Please reconcile the disclosure in your filing fee exhibit with the number of securities being offered as stated in the registration statement, or advise.
Response : The Company advises that the
filing fee exhibit represents 17,681,250 units, including (a) 15,000,000 units to be issued in the offering and up to 2,250,000 units
which may be issued upon exercise of a 45-day option granted to the underwriters to cover over-allotments, if any, and (b) up to 431,250
units issued as part of the underwriting compensation in connection with the offering, each consisting of one Class A ordinary share,
one-half of one redeemable warrant, and one right entitle the holder to receive one-fifth of one Class A ordinary share.
8.
Please file an amended Cayman Islands legal opinion without inappropriate assumptions. For example, see assumptions iii, v, vii, and xvi. It is not appropriate for counsel to include in its opinion assumptions that assume any of the material facts underlying the opinion. Refer to Section II.B.3.a of Staff Legal Bulletin No. 19, Legality and Tax Opinions in Registered Offerings (October 14, 2011).

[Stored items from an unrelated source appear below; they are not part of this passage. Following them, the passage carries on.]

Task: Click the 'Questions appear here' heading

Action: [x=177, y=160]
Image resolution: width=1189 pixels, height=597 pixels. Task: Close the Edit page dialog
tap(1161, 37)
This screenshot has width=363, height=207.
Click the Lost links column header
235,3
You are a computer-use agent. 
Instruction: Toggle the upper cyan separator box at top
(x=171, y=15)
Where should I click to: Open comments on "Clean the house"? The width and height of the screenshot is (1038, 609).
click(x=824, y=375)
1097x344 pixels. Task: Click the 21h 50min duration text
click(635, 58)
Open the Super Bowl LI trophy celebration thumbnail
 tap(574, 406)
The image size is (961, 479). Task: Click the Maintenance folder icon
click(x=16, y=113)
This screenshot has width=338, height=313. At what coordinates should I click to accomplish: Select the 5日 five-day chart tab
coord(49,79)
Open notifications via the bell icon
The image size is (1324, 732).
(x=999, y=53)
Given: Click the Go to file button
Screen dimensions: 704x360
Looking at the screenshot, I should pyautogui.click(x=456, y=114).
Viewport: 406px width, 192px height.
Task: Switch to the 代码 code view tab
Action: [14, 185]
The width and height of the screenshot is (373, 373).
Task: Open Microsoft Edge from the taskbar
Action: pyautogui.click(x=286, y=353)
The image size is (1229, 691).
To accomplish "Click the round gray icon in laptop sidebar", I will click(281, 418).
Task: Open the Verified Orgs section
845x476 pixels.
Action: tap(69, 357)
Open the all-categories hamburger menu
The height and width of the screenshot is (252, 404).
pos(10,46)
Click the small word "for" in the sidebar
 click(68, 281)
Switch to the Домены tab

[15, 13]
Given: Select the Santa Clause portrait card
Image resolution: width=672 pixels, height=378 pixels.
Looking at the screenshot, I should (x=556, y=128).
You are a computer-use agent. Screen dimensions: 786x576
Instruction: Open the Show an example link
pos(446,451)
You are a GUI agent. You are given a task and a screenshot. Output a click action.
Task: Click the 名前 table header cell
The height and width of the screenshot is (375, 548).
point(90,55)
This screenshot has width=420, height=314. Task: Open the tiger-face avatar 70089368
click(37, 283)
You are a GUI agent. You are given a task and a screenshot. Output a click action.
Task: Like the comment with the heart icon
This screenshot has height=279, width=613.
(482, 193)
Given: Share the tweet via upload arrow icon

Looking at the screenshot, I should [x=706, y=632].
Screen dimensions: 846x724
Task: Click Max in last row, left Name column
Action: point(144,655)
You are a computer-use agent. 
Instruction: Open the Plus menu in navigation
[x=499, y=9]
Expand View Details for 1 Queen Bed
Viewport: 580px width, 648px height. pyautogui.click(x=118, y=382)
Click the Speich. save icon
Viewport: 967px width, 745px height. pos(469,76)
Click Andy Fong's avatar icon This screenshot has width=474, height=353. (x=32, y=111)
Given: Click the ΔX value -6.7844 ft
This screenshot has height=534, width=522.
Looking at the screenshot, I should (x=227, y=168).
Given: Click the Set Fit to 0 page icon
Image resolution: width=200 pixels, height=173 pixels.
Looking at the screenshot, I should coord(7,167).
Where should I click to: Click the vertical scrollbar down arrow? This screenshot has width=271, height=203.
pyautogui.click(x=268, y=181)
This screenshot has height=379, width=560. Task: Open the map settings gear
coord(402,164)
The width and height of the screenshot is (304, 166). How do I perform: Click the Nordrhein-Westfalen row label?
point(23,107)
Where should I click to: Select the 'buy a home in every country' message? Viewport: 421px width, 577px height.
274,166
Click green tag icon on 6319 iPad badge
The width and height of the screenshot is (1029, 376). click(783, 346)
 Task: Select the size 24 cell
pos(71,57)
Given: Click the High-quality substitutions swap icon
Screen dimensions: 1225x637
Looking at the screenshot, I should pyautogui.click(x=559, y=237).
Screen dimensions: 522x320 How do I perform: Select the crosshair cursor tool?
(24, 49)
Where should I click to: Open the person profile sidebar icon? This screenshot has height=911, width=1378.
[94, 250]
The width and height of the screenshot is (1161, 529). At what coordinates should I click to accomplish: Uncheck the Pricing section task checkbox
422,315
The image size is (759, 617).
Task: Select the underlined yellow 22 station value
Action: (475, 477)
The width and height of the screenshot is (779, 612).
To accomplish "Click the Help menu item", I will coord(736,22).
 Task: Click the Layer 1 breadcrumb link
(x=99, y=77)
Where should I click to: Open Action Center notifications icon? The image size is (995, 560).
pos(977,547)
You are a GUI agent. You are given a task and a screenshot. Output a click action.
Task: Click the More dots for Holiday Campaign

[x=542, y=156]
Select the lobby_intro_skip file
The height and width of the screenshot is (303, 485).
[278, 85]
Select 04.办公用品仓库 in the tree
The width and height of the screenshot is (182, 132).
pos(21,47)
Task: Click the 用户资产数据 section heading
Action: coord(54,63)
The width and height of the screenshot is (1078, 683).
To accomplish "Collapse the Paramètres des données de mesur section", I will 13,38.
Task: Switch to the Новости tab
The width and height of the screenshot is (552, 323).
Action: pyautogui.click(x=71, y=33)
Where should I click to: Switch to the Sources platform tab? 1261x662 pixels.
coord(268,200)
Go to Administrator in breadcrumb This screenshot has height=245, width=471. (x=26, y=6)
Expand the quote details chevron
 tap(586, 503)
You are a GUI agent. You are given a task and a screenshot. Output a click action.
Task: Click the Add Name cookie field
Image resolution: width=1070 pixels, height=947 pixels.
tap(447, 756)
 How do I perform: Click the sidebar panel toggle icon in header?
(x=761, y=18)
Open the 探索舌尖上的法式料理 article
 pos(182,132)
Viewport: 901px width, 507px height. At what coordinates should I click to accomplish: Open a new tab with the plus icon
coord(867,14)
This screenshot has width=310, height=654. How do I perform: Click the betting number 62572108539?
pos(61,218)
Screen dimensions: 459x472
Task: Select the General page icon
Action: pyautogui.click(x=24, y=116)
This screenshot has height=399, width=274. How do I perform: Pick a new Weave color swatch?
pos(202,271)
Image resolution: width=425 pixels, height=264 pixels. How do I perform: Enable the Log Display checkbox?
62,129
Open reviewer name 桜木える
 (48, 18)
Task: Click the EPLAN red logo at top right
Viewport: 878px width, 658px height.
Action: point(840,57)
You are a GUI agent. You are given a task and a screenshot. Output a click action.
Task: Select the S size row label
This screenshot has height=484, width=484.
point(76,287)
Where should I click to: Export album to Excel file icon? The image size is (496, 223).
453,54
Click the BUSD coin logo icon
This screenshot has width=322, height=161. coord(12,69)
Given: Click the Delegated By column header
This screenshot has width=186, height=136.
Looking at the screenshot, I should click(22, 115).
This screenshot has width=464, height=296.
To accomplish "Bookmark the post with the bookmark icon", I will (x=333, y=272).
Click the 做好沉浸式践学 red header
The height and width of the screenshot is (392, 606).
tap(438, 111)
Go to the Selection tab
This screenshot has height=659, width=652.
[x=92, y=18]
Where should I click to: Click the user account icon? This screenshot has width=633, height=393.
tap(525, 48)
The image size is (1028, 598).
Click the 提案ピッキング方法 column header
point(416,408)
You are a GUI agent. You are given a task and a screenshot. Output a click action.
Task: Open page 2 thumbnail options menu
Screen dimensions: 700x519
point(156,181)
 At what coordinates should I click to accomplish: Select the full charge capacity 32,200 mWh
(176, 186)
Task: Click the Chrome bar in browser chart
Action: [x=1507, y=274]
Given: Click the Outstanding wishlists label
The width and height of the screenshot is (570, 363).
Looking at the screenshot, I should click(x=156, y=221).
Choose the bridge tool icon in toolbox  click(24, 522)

Response : The Company has filed an amended Cayman Islands counsel opinion as
Exhibit 5.1.
* * *
We hope that the foregoing has been helpful to
the Staff's understanding of the Company's disclosure and that the disclosure modifications in Amendment No. 6 are satisfactory
to the Staff. If you have any questions or comments about this letter or need any further information, please call the undersigned at
(713) 651-5328.
Very Truly Yours
By:
/s/ Lee McIntyre
Lee McIntyre
cc:
Prashant Patel (Crown Reserve Acquisition Corp. I)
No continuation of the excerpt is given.